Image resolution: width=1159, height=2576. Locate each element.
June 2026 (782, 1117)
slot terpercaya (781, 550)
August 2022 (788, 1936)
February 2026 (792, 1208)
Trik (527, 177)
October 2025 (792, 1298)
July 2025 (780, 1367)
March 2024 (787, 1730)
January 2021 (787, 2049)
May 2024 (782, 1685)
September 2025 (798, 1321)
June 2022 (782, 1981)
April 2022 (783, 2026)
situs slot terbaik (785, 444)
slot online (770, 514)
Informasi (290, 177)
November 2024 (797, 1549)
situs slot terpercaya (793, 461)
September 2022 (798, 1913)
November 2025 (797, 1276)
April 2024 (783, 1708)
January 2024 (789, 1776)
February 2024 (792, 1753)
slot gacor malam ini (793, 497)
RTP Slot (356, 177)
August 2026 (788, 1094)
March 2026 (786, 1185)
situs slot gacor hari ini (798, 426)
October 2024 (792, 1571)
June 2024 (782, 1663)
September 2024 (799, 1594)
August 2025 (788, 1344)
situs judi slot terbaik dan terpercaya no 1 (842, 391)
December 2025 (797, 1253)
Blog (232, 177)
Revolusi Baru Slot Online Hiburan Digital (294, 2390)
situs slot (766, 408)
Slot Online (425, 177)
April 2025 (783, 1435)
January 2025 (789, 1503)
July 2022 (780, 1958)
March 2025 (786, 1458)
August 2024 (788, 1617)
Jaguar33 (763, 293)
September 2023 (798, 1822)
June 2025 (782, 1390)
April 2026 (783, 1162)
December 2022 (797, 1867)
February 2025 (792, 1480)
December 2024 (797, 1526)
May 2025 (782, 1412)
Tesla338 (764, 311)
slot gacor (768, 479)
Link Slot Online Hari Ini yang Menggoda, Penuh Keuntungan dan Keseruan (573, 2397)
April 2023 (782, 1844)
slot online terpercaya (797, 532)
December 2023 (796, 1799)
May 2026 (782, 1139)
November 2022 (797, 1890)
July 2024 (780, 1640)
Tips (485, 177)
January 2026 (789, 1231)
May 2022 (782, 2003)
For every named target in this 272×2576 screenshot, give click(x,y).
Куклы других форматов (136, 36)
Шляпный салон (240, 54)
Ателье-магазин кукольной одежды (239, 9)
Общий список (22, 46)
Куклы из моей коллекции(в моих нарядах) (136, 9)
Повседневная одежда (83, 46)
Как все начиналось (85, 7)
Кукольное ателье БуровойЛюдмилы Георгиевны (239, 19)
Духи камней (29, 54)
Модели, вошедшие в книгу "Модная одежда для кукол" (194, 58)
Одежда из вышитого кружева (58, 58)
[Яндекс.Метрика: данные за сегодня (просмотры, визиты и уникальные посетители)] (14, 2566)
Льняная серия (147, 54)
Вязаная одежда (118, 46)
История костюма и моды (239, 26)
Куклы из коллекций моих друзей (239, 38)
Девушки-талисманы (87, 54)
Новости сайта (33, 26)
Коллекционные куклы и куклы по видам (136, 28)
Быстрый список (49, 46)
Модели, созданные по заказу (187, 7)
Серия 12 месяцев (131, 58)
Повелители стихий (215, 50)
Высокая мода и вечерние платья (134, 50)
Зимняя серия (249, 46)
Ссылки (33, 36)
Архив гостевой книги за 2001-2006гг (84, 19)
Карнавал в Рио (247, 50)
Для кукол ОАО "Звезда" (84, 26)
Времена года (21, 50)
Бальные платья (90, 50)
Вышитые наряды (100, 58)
◇ ◇ ◇
TASK TO COMPLETE
Wherever a line in the listing contains the word "terbaik", copy that line out.

RESULT
situs slot terbaik (785, 444)
situs judi slot terbaik dan terpercaya no 1 (842, 391)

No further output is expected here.